### Pixel coordinate grounding data:
• • • •

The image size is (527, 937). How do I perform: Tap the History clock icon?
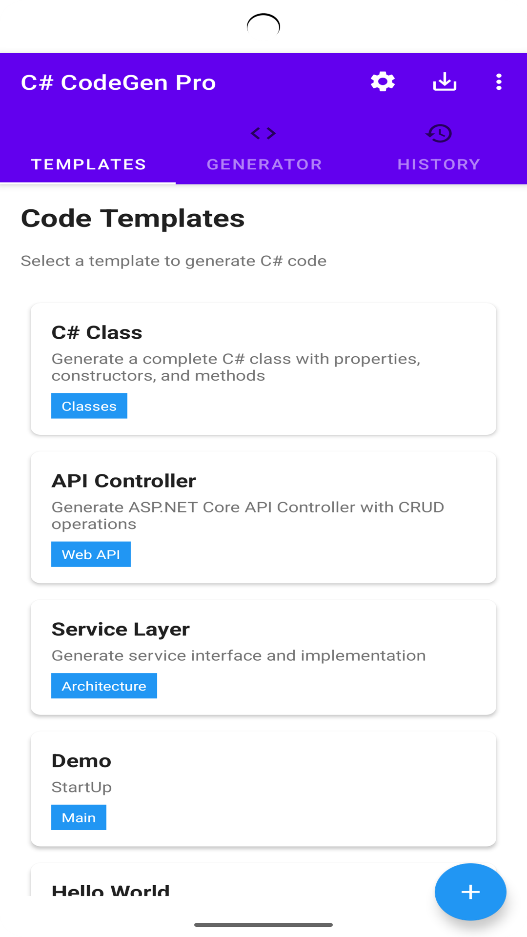click(439, 133)
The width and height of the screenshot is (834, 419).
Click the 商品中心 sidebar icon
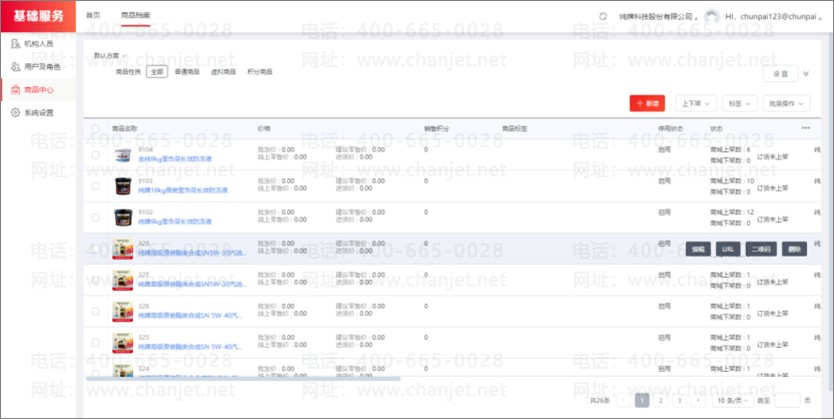click(15, 89)
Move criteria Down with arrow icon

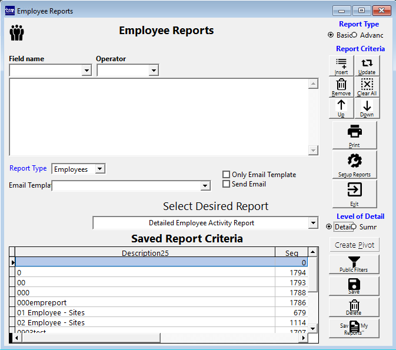(367, 106)
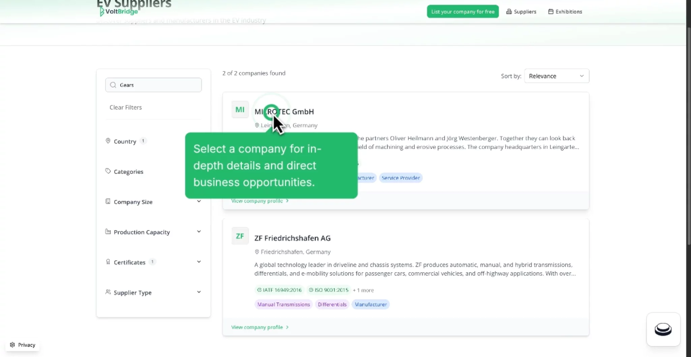Expand the Company Size filter
This screenshot has width=691, height=357.
199,201

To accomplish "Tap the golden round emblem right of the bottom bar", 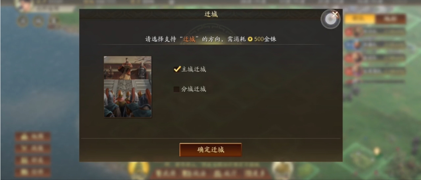I will pyautogui.click(x=282, y=171).
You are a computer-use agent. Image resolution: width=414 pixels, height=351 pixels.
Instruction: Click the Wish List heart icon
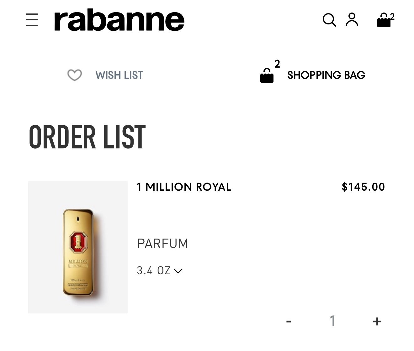pos(75,75)
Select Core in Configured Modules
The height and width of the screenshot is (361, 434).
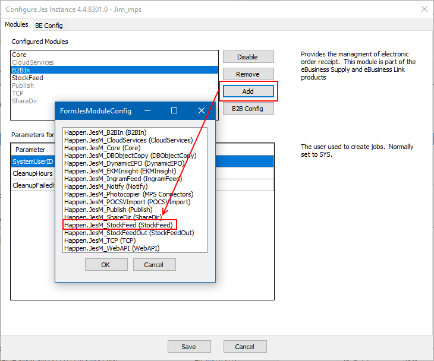pyautogui.click(x=19, y=55)
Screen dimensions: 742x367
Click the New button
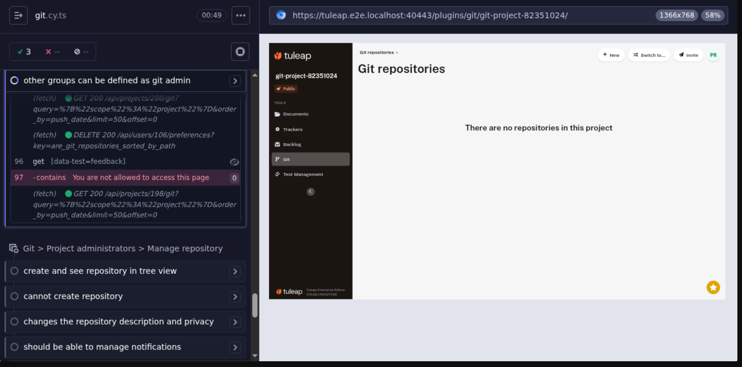pyautogui.click(x=611, y=55)
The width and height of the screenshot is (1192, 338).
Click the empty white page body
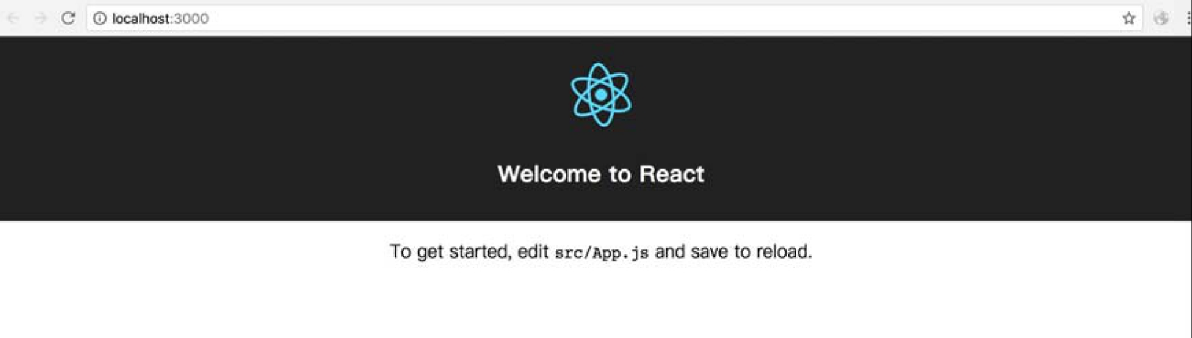[x=596, y=304]
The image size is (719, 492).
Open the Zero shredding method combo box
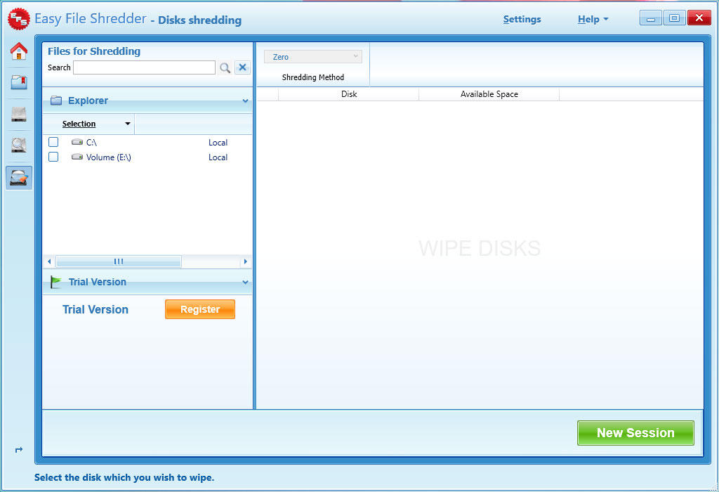pos(313,57)
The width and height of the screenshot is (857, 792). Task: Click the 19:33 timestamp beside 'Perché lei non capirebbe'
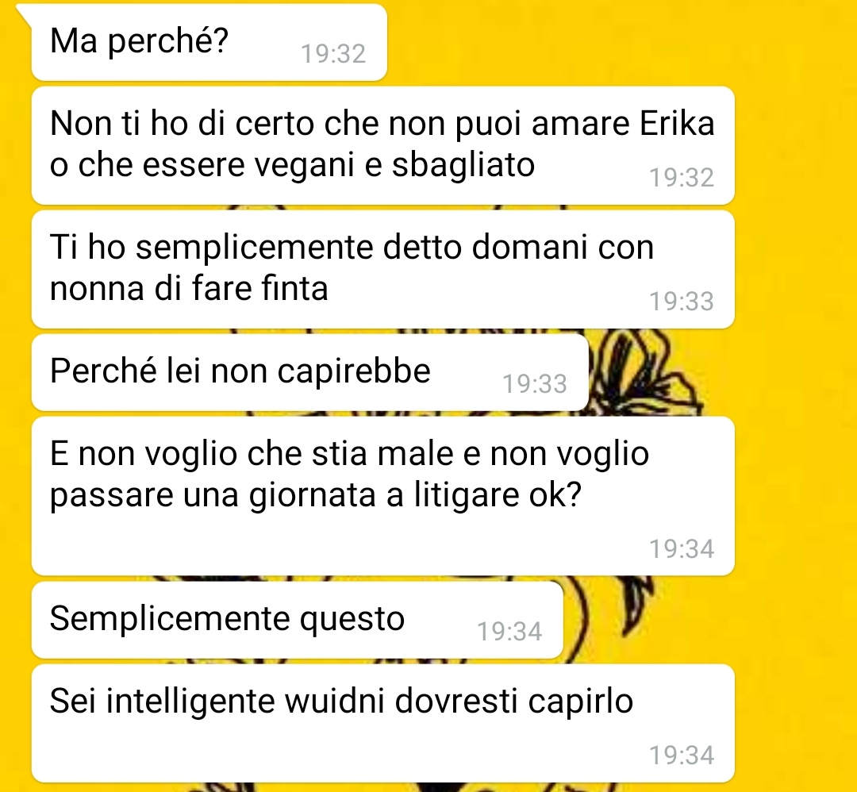pos(535,384)
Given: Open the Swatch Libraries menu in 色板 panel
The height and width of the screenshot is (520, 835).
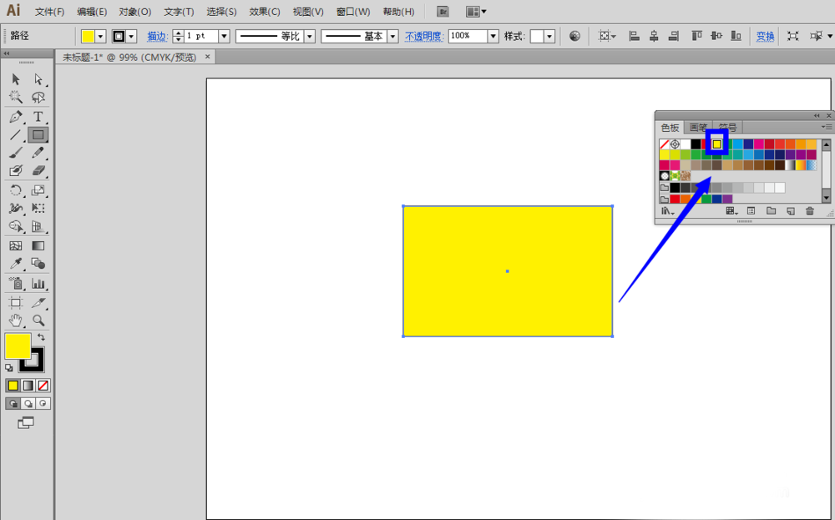Looking at the screenshot, I should (x=666, y=211).
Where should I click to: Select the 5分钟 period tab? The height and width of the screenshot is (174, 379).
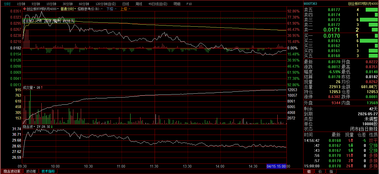pos(36,4)
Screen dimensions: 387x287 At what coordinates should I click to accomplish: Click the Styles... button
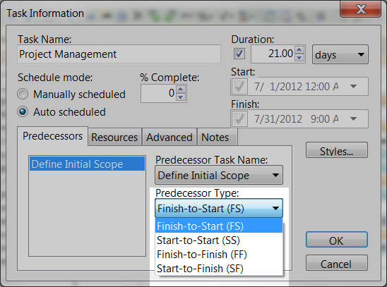[337, 150]
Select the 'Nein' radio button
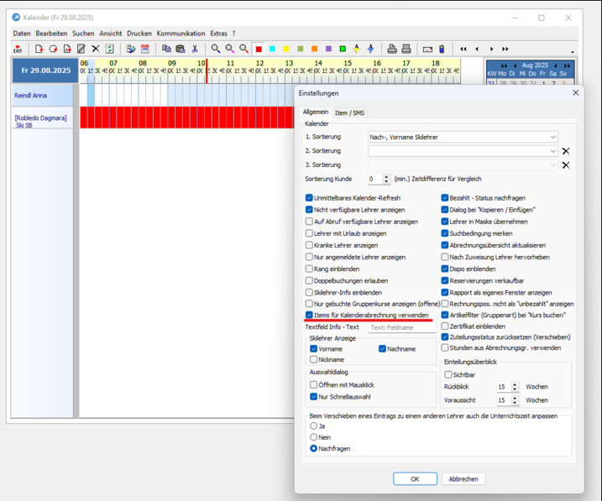602x501 pixels. click(x=314, y=437)
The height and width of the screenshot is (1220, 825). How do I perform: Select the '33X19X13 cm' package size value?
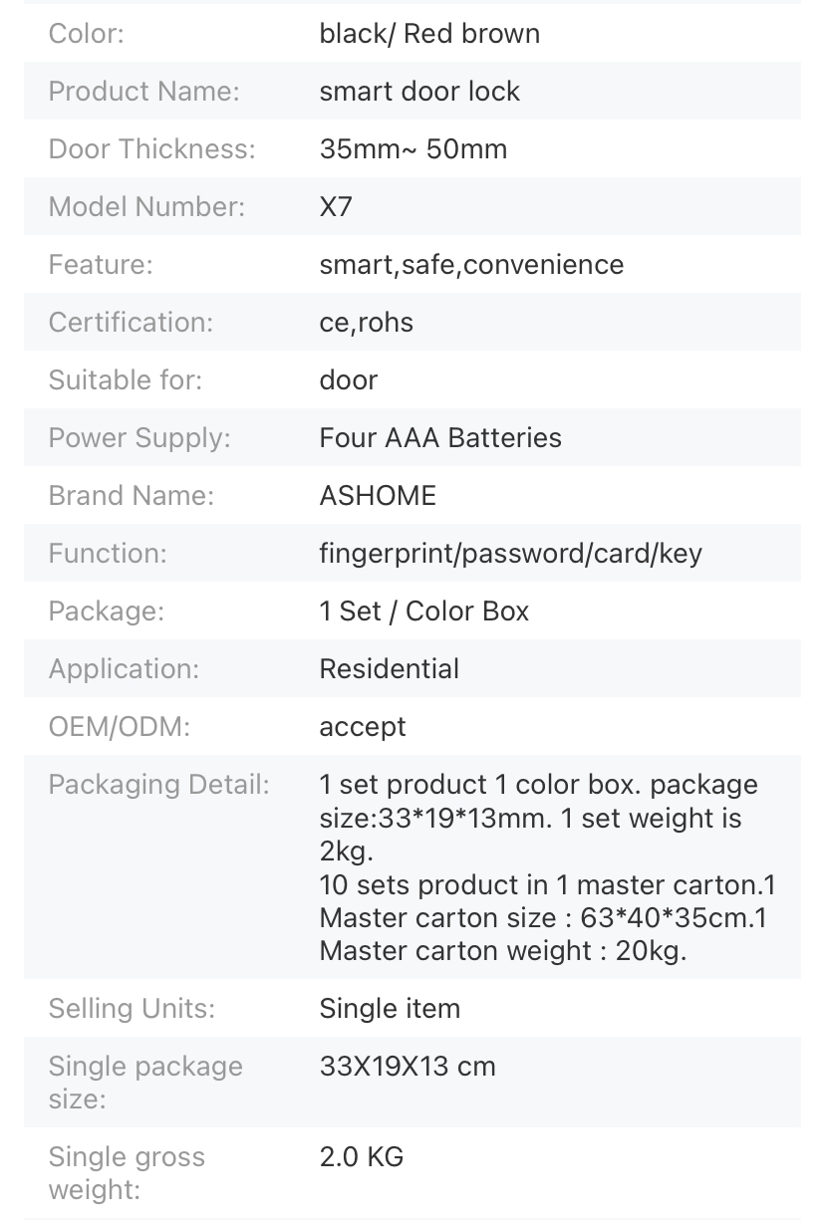408,1067
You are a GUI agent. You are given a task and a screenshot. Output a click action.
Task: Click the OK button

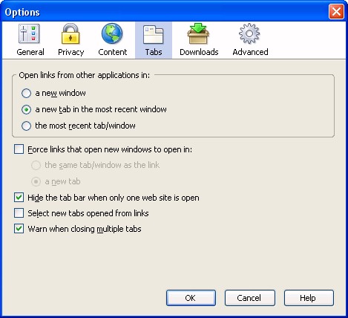click(x=191, y=298)
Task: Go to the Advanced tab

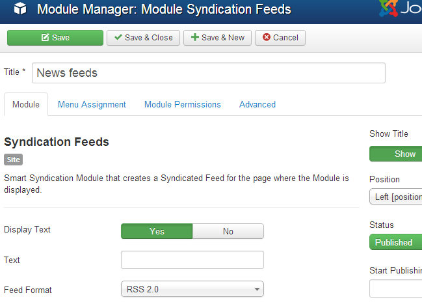Action: coord(257,104)
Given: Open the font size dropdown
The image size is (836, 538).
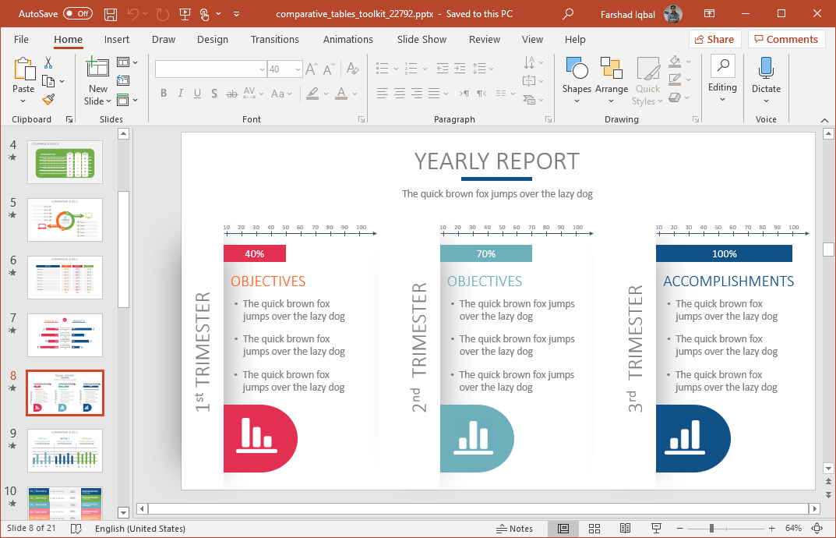Looking at the screenshot, I should [297, 69].
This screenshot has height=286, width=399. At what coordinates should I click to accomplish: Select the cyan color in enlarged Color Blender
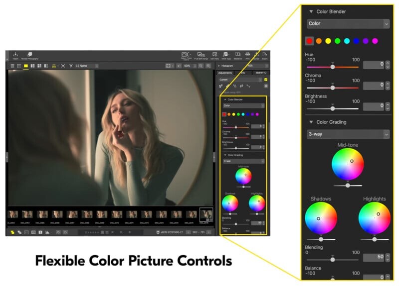point(347,41)
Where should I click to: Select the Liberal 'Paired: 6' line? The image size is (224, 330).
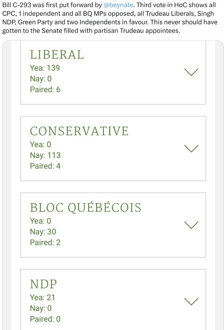pyautogui.click(x=45, y=89)
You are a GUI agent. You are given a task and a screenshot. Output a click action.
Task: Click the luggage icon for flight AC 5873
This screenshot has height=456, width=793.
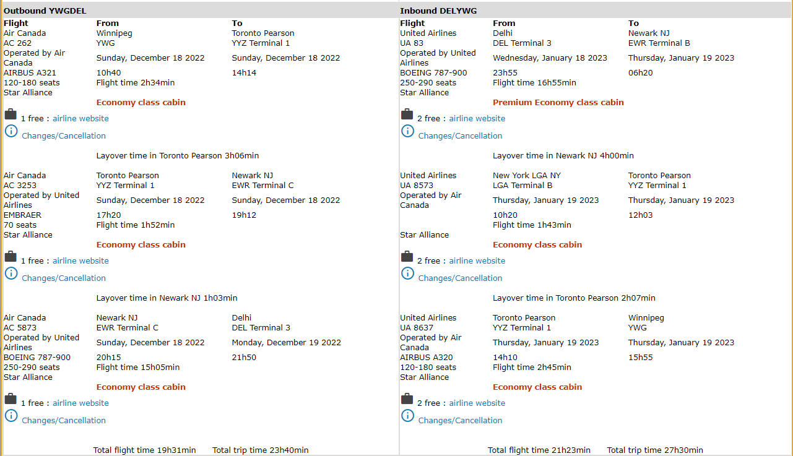coord(11,399)
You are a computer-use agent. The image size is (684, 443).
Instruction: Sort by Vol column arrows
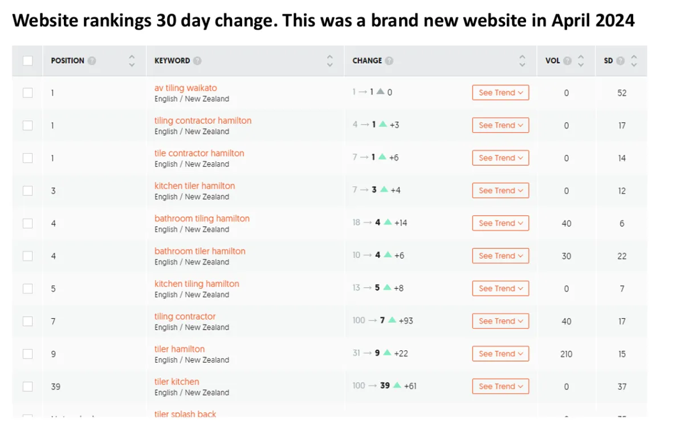tap(581, 61)
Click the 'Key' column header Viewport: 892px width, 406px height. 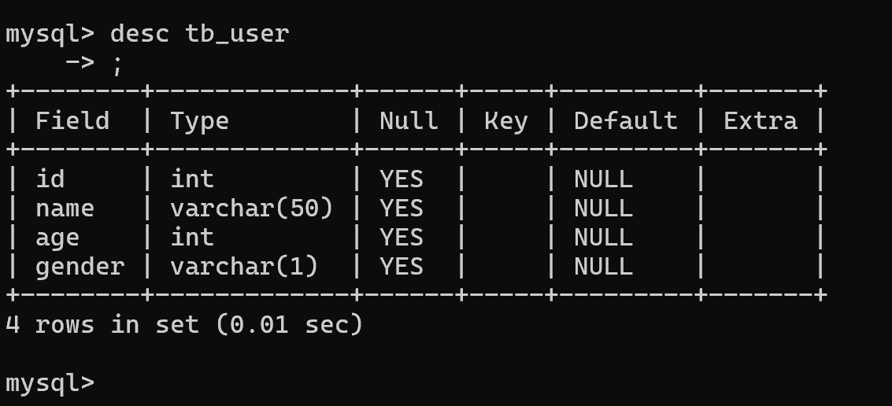pyautogui.click(x=505, y=120)
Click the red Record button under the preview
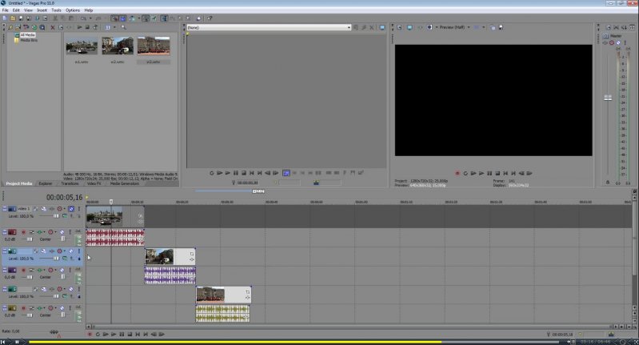639x345 pixels. tap(457, 172)
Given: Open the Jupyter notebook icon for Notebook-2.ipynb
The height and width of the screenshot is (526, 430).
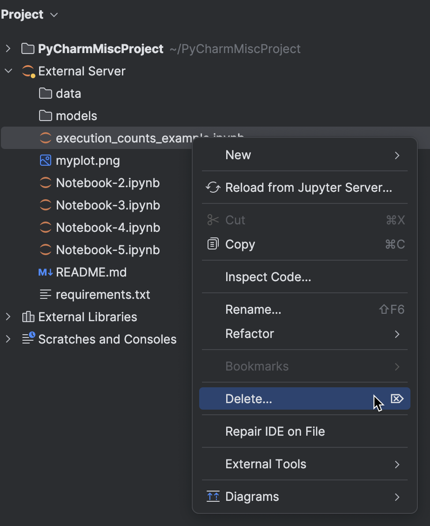Looking at the screenshot, I should pyautogui.click(x=45, y=183).
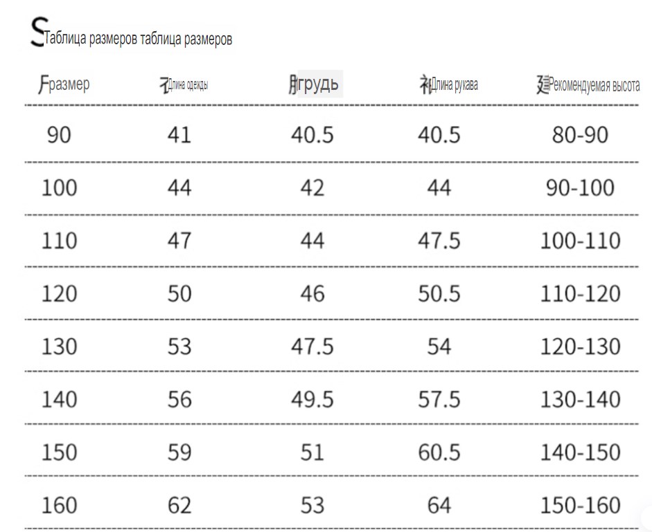Select the 'Рекомендуемая высота' column header

tap(594, 84)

• • • •

### TASK:
In the entries above, find the line containing "The image size is (719, 492)." and the line containing "Given: Open the Swatch"; give again exactly those two lines and every line between them, minus the pictures.

### SOLUTION TO THIS TASK:
The image size is (719, 492).
Open the Zero shredding method combo box
pos(313,57)
The width and height of the screenshot is (857, 792). Task: Click the 19:33 timestamp beside 'Perché lei non capirebbe'
pos(535,384)
Given: Open the Swatch Libraries menu in 色板 panel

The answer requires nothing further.